"Nienawiść rodzi nienawiść... W ostatnich tygodniach niektórzy koszalińscy politycy do walki i obrzucania błotem, także wobec mnie zaczęli używać określeń typu 'zdrajca, szkodnicy, pazerni ludzie, politykierzy...'. Określeń, które do tej pory w naszej samorządowej wspólnocie były niedopuszczalne"

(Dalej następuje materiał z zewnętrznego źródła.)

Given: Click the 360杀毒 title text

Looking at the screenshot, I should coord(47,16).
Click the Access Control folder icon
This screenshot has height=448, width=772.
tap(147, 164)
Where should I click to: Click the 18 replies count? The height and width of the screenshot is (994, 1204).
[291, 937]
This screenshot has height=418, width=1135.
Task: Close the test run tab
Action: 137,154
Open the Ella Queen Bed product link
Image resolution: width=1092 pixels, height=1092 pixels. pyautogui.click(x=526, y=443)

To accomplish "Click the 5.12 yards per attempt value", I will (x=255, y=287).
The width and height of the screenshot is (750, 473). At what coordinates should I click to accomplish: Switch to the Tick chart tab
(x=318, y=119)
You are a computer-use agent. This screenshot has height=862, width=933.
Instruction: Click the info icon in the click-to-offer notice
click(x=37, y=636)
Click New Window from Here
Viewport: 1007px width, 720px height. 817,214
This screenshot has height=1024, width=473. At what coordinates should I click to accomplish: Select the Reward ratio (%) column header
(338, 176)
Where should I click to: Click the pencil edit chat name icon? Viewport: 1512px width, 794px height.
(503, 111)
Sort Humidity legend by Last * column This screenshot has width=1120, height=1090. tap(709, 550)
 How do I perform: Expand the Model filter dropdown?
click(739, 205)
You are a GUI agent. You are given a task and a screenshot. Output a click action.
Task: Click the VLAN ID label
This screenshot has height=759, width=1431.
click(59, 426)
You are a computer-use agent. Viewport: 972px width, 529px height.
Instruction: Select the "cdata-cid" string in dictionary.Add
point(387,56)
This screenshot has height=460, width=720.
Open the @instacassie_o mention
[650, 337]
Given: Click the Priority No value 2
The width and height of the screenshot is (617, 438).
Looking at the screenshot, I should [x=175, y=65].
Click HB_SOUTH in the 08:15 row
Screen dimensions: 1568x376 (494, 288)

- napisał Piotr Jedliński na Facebooku, dołączając do postu zdjęcie z treścią maila przepełnionego groźbami karalnymi i wulgaryzmami. Nadawca grozi prezydentowi śmiercią. Czytamy w nim m.in. (pisownia oryginalna):
"Piotrze Jedliński, zamorduję cię sk***ielu. Zamorduję cię, bo znęcasz się nad ludźmi za brak maseczki. Zmuszasz ludzi do noszenia tej szmaty na ryju. Zamorduję cię, bo ZMUSZASZ DZIECI DO PRZYJĘCIA ŚMIERCIONKI. Nie ma zgody na podawanie dzieciom eksperymentalnej terapii genowej. Jesteś ZBRODNIARZEM i dlatego zasługujesz na karę śmierci za zbrodnie na ludziach którą dumnie wykonam. Mam stare opony letnie w domu i jedną z nich, wypełnioną benzyną, założę na ciebie i podpalę byś spłonął jak czarnych. Dam świadectwo swoim bohaterstwem w tych czasach apokalipsy. Też mieszkam w Koszalinie i nie będziesz k***o szargał honoru naszego miasta. Zamknąłeś nas jak w klatce dlatego rozp***dolę cię na kawałki jak dzikus. Zatem oczekuj godziny śmierci swojej".
Nadawca podpisał się jako "Morderca z Koszalina". Z treści listu wynika, iż jest to zdesperowany przedstawiciel grupy antyszczepionkowców, którzy łapią się wszelkich metod, by zaistnieć i rozpowszechniać teorie spiskowe na temat pandemii. Tym razem mamy jednak do czynienia z przestępstwem, za które grożą poważne konsekwencje.
Czytaj też: Antyszczepionkowcy nie cofną się przed niczym. "Pochowali mnie za życia!"
Prezydent Jedliński poinformował, że sprawa została zgłoszona na policję.
"Poniższym wulgarnym listem z groźbami pozbawienia mnie życia zajmują się już organy ścigania. Polityków napędzających hejt i nienawiść musimy ocenić sami"
- podsumowuje Piotr Jedliński
Za groźby karalne kodeks karny przewiduje karę grzywny, karę ograniczenia wolności albo pozbawienia wolności do lat 2.